PERIPLASMIC EXPRESSION OF HUMAN INTERFERON-ALPHA-2C IN ESCHERICHIA-COLI RESULTS IN A CORRECTLY FOLDED MOLECULE

Human interferon-alpha2c (IFN-alpha2c) was produced in Escherichia coli under the control of the alkaline phosphatase promoter using a periplasmic expression system. Compared with other leader sequences, the heat-stable entertoxin II leader of E. coli (STII) resulted in the highest rate of correct processing as judged by Western-blot analysis. The fermentation was designed as a batch-fed process in order to obtain a high yield of biomass. The processing rate of IFN-alpha2c could be increased from 25% to more than 50% by shifting the fermentation pH from 7.0 to 6.7. IFN-alpha2c extracted from the periplasm was purified by a new four-step chromatographic procedure.
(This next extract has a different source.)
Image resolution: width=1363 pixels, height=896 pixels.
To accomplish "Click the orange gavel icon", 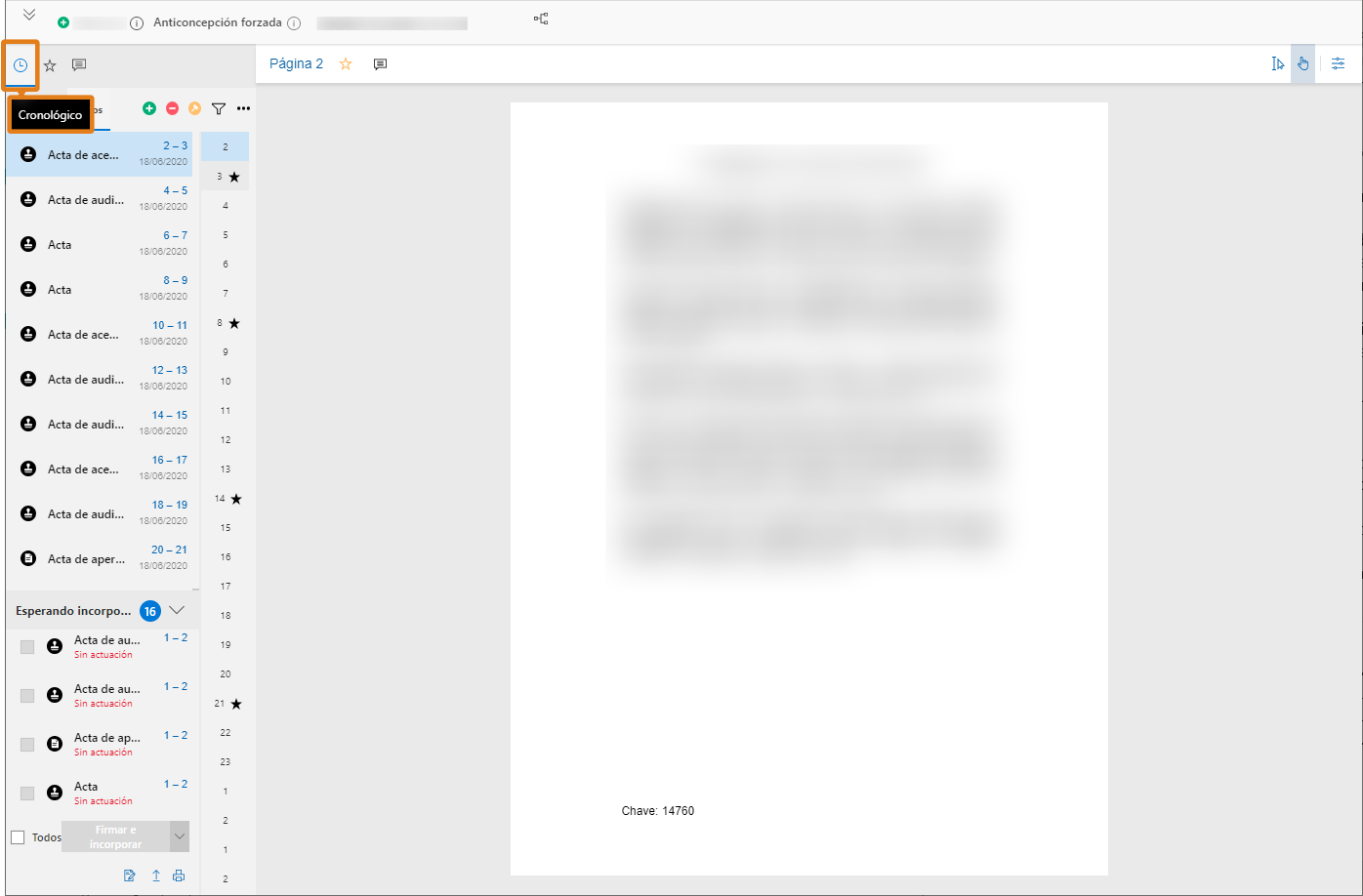I will tap(194, 108).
Whereas cytoplasmically produced IFN-alpha2c does not have its full native structure, IFN-alpha2c extracted from the periplasm was found to be correctly folded, as shown by c.d. spectroscopy. Peptide-map analysis in combination with m.s. revealed the correct formation of disulphide bridges. N-terminal sequence analysis showed complete removal of the leader sequence, creating the authentic N-terminus starting with cysteine.